Slain stepdaughter appears in dream to UFC fighter Walt Harris, inspiring him to fight again

Fighting for Aniah

Walt Harris was ranked ninth in the world in the UFC fight game as he entered the fall of 2019. He was on a four-fight winning streak, heading for a possible shot at the heavyweight championship.

But then, Walt's beloved 19-year-old stepdaughter, Aniah Blanchard, a college student in Auburn, Alabama, vanished without a trace in October 2019, and his meteoric rise instantly came to a crashing halt.

The emotionally charged episode of "48 Hours," revealing what happened to the young woman, is reported by CBS News special correspondent James Brown in an encore of "Fighting for Aniah," now streaming on Paramount+.

"The moment that you found out that she was missing?" James Brown asked.

"My gut sank … the feeling of helplessness just came over me," Walt recalled.

Walt Harris and Aniah Blanchard Angela Harris

Fighting was instantly the furthest thought from Walt's mind, but he overcame his initial shock and then kicked into gear, spending day after painful day searching for his missing Aniah and praying for her safe return.

Then the awful news eventually arrived. Authorities found Aniah's remains in the woods 55 miles away from Auburn, and were charging Ibraheem Yazeed, a 30-year-old with a lengthy arrest record, with murdering Aniah. He was free on bond at the time, after being charged for allegedly severely beating an elderly man before Aniah was killed. Yazeed has pleaded not guilty to all the charges against him.

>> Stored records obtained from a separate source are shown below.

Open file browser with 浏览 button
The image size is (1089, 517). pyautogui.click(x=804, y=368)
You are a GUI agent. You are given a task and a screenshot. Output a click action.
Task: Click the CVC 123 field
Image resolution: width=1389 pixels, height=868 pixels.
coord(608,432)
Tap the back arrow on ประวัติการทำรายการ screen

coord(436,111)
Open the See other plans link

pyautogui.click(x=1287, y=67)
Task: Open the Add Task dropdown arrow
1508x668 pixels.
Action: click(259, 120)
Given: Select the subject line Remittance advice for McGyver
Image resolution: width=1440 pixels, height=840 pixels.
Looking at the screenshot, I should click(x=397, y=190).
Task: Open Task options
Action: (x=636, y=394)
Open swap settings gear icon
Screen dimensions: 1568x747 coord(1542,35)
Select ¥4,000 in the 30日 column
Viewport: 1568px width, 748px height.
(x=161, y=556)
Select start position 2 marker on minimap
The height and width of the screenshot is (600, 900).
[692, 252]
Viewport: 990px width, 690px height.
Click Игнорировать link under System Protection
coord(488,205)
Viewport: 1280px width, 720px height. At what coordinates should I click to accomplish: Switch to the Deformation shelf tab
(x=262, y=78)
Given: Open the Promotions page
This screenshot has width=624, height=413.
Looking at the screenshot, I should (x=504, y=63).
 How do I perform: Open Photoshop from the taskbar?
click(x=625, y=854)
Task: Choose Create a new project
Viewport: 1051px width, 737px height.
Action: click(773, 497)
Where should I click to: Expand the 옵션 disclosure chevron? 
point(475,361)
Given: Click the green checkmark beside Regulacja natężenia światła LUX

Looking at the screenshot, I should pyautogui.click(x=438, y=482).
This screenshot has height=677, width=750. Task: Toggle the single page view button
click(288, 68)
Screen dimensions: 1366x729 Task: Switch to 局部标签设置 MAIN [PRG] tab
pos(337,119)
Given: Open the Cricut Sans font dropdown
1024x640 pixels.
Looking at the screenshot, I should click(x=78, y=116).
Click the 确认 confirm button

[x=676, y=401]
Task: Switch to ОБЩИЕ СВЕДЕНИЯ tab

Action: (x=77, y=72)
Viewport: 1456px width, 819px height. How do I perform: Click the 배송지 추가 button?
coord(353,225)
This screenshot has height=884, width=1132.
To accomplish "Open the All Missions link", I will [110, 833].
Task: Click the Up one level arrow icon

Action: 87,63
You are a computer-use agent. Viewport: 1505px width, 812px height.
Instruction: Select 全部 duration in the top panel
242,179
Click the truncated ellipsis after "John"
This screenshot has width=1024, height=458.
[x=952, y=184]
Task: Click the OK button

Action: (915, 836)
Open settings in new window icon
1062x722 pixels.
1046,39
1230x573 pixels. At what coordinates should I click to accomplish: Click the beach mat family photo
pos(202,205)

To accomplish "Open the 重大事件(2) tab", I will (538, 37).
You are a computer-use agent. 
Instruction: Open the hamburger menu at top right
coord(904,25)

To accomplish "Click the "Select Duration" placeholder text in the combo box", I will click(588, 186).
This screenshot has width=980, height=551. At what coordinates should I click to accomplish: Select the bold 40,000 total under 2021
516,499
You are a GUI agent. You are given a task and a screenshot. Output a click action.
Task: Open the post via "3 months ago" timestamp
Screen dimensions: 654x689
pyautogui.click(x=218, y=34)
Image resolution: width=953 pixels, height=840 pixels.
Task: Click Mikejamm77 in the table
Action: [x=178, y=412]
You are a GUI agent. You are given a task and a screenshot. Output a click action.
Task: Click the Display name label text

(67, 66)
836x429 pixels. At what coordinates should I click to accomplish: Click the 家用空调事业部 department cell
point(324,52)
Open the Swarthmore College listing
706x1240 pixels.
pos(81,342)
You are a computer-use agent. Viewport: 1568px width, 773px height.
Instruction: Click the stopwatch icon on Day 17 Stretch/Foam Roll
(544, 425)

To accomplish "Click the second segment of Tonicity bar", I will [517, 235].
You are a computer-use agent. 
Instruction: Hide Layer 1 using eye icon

Without his biggest fan to support him, the 6'5", 250-pound UFC fighter said he was ready to throw in the towel on his career. "I didn't even know if I would fight again," Walt said.

That was before Aniah came to him in a dream ... and embraced him.

"She was sitting in our living room, and there was just a beam of light on her and she had her arms out and I hugged her, and she said, 'Keep going.' And I just woke up, like with a renewed vigor, I felt fresh."

Walt Harris Getty Images

Against all odds, including the COVID-19 pandemic, Walt found renewed inspiration from Aniah, and he bravely fought off the anguish of losing her. Walt returned to the gym and finally climbed back into the UFC Octagon, the steel cage where the sport's fiercest athletes compete. And as a UFC ring announcer would later observe, every father in the world was in Walt's corner when he fought again.

Incredibly, one of Walt's fights would be October 24, 2020 — on the first anniversary of the murder of his stepdaughter.

"When he first told me ... I said, 'Are you sure?'" Walt's wife and Aniah's mother, Angela Harris, recalls. "And he said, 'I'm sure.' And so, I knew how important that this was to him and how important that this would be to her, to Aniah, and that she would want him to do it."

A split-second mental mistake cost Walt the bout. But he vows to be better the next time.

"I will always fight for my baby girl," Walt Harris said.